The draping book, while fabulous, may be beyond me and the one with the fantastic grey dress with pockets on the front (regular readers note; my dress/pocket obsession is getting ridiculous) had no other patterns I liked.

Aside from the Japanese book stall, my favourite part of the fair was an amazing cross stitch exhibition. This was so fabulous, it needs another post, so stay tuned for a lengthy post on vintage needlepoint and artefacts and in the meantime feast your eyes on the la Tour Eiffel at the top of the post in glorious textured cross stitch to tide yourself over 'til then.

I cannot leave you without sharing a great and very apt picture, which I promised the lovely Juju I would post. Outside of the fair, it seemed the needle fever had spread throughout the city, as across from our hotel was the amazing 'Knitting Pig' restaurant. It was actually called Au Cochon de Lait, but the sight of the milk laden pig knitting ecstatically in the sign was all we needed to change its name.
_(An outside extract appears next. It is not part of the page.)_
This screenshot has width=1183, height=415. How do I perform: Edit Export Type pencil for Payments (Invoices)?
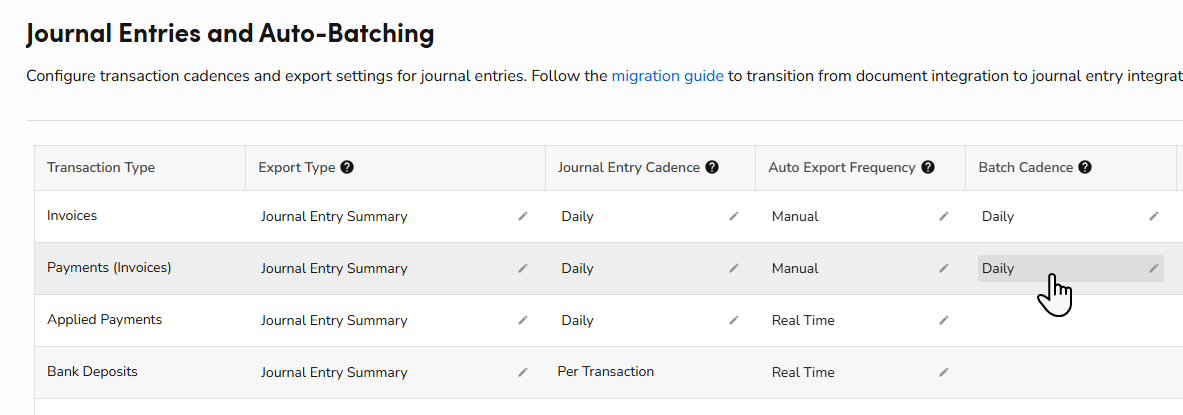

So there you go dearest internet, even the livestock knit in Paris; now I feel my affinity with the country of my ancestors even more...


mon bouton said...

I would have loved to come to l'Aiguille en Fête to check the Loop stall, but was too far away from Paris those few days. It's a pity because as you say, it could have been a fabulous opportunity to buy some other yarn than the poor ones currently available on the French market. You have to understand that in France we are still at the very beginning of the kniting renaissance. Hopefully in a few years the situation will have evolved, and wonderful yarn will be easy to purchase from everywhere (*sigh* - *dream*). On a side note, stockinette stitch is not 'point tricot', but 'jersey' (see where it comes from ? :). You therefore say 'jersey endroit' for plain St st and 'jersey envers' for reverse St.
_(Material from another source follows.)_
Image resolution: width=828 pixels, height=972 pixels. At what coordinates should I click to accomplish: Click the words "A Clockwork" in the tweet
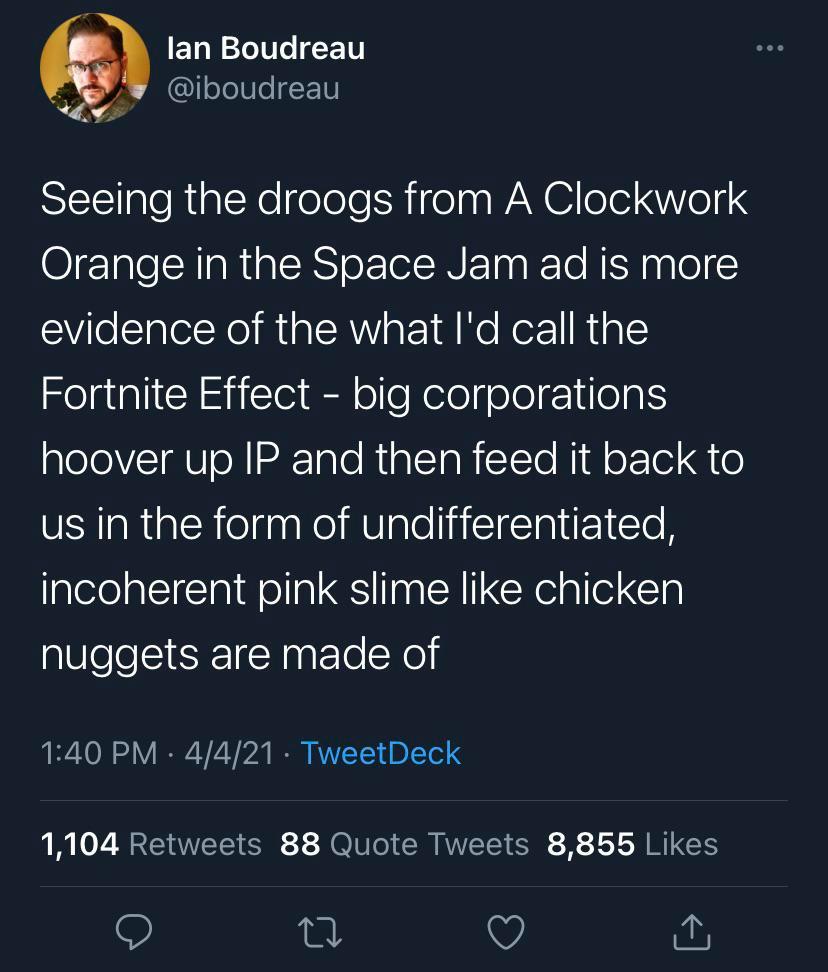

claire montgomerie said...

Thanks for that sophie - I was reliably informed at the fair that st st was 'point tricot' so I must've seemed like a typical ignorant foreigner who couldn't be bothered to learn the lingo!!
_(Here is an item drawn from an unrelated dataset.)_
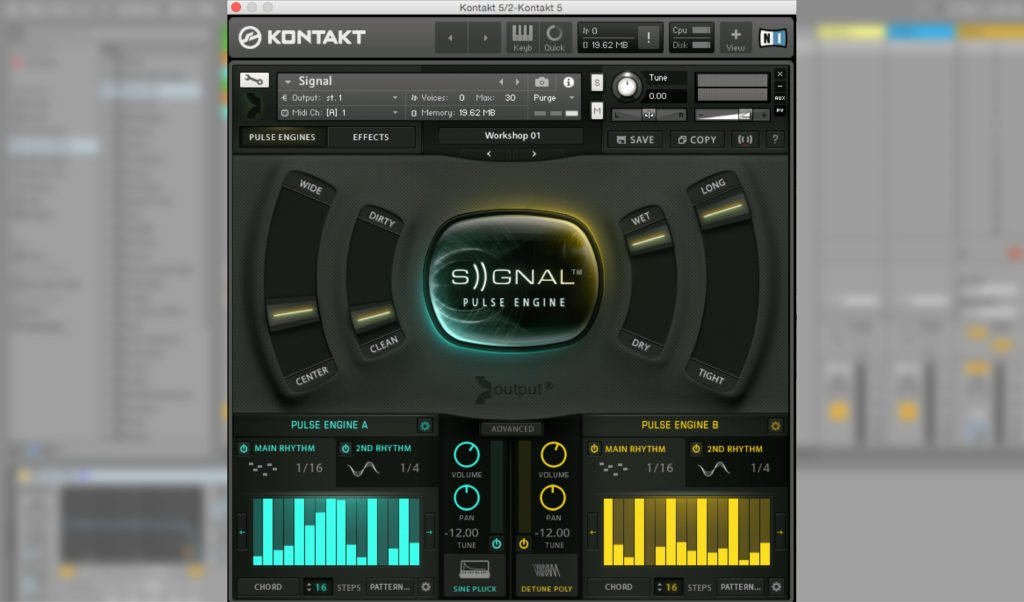Mute the Signal instrument
This screenshot has height=602, width=1024.
(x=597, y=110)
Lots of people reflected your views on the yarn - remember that we Brits were about 5 years behind the US with knitting, and yet we have got there with the fabulous yarns and patterns, so I am sure the French market will catch up soon. Although I do hope it doesn't do away entirely with the old ways - I love those old French shops where they weigh out the amount of yarn you want and wind it off the skein!
Thanks for the tips - I am hoping to go back next year so I can try out your correct phrasing! :)

Julia said...

See, I wish we had a show with more yarn. I went to aguille en fête à couple of years ago, but was quite frustrated with the offer. I do shop almost all my yarn online.

claire montgomerie said...


I am so thrilled that you have posted on my blog - your bow cardi from interweave crochet is one of my favourite crochet patterns...not that I have had enough time to make it :( such is the life of a textiles designer - never enough time to make anything for myself!
the internet is truly a great resource - have you ordered from loop before? c x

Susannah @ Art Nest said...

What a beautiful blog you have! I was sent here by a friend!

claire montgomerie said...

thanks so much susannah - i love yours too - i follow you on twitter already :)

juju said...

Thanks Claire!! Love that knitting Pig!

Cath said...

I spent a lot of time at the Loop stall. The yarns shown are much different with what we can find here in France... and I "fell in love" with the Wagtail yarn which is so nice and soft.
I am used to visit the Salon Aiguilles en Fête every year and I a really happy to see more and more yarns every year.
Happy to have discovered your very beautiful blog.

claire montgomerie said...

thanks so much Cath! Did you buy the Wagtail? and have you made anything with it yet?!